**Exercise instructions:** Copy, from the entries below, each line in which the string "will" appears.

**Given records:**
⁂
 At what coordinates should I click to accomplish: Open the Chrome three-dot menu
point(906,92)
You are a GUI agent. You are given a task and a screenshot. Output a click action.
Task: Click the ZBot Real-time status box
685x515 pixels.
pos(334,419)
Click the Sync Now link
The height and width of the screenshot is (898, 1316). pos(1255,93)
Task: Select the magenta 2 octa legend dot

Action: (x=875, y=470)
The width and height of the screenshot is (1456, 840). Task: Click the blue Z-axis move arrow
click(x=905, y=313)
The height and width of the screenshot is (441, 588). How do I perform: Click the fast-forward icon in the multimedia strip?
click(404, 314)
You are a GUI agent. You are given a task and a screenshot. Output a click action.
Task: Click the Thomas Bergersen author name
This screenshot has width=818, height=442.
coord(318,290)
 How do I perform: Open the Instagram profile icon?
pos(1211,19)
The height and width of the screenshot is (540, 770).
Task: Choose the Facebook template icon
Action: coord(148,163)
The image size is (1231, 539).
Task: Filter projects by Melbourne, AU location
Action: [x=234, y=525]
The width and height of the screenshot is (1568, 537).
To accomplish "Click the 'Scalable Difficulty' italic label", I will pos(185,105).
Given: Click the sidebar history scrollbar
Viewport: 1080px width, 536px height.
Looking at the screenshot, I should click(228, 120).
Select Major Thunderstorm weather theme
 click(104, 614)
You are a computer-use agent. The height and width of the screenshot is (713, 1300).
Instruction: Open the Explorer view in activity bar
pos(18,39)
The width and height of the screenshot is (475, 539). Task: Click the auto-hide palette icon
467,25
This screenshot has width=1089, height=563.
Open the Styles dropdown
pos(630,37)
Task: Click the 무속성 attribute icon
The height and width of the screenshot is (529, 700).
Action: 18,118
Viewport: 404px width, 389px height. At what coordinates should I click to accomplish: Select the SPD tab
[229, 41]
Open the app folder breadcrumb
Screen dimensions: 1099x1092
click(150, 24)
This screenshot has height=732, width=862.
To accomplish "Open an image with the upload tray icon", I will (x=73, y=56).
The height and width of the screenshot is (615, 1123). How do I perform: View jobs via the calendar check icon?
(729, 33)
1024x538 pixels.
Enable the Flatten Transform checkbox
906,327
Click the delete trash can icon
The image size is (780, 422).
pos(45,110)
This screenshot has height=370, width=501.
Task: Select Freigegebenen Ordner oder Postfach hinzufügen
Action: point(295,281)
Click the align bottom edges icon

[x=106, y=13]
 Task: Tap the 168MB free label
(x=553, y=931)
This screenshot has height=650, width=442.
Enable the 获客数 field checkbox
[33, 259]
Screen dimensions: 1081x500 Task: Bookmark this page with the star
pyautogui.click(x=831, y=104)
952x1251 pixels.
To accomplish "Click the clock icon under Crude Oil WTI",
⁂
**Result below:**
To accomplish "Click the 'Scalable Difficulty' italic label", I will pos(185,105).
To accomplish "Open an image with the upload tray icon", I will (x=73, y=56).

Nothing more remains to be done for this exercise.